====== EXERCISE INPUTS ======

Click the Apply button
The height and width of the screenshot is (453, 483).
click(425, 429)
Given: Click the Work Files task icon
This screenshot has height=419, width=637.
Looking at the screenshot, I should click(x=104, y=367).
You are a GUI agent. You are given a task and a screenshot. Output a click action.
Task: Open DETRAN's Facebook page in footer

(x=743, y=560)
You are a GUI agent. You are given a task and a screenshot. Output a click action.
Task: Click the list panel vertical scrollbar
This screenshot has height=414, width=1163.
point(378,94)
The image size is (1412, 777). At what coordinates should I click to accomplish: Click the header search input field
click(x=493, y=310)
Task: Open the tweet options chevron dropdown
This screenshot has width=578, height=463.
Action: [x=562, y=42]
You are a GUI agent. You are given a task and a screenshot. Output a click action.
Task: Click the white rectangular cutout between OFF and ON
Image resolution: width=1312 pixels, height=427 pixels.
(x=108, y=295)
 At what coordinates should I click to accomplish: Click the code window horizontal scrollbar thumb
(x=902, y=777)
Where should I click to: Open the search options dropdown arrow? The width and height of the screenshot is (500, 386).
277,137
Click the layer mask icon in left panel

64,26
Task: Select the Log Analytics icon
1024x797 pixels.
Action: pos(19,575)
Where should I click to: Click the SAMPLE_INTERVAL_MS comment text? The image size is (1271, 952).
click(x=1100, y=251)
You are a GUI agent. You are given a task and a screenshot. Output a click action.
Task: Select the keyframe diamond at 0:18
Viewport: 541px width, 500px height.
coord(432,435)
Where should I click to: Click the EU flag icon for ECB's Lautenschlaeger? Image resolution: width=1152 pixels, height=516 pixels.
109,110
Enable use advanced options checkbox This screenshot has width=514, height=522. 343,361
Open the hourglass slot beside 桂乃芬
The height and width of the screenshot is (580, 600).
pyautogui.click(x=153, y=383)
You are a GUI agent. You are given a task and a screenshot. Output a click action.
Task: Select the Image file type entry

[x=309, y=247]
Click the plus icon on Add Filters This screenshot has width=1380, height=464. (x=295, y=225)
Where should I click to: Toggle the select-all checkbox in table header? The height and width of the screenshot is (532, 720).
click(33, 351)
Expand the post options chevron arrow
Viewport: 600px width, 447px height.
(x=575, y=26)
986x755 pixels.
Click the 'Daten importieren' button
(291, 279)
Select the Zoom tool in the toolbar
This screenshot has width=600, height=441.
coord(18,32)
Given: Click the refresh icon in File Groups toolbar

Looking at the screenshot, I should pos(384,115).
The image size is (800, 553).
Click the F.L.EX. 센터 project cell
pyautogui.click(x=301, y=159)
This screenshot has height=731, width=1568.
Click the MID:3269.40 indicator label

======

Write the lines out exactly, from the one with "986x755 pixels." down to the last line of the listing, and leave out all others.

#### EXERCISE OUTPUT
986x755 pixels.
Click the 'Daten importieren' button
(291, 279)
Select the Zoom tool in the toolbar
This screenshot has width=600, height=441.
coord(18,32)
Given: Click the refresh icon in File Groups toolbar

Looking at the screenshot, I should pos(384,115).
The image size is (800, 553).
Click the F.L.EX. 센터 project cell
pyautogui.click(x=301, y=159)
This screenshot has height=731, width=1568.
Click the MID:3269.40 indicator label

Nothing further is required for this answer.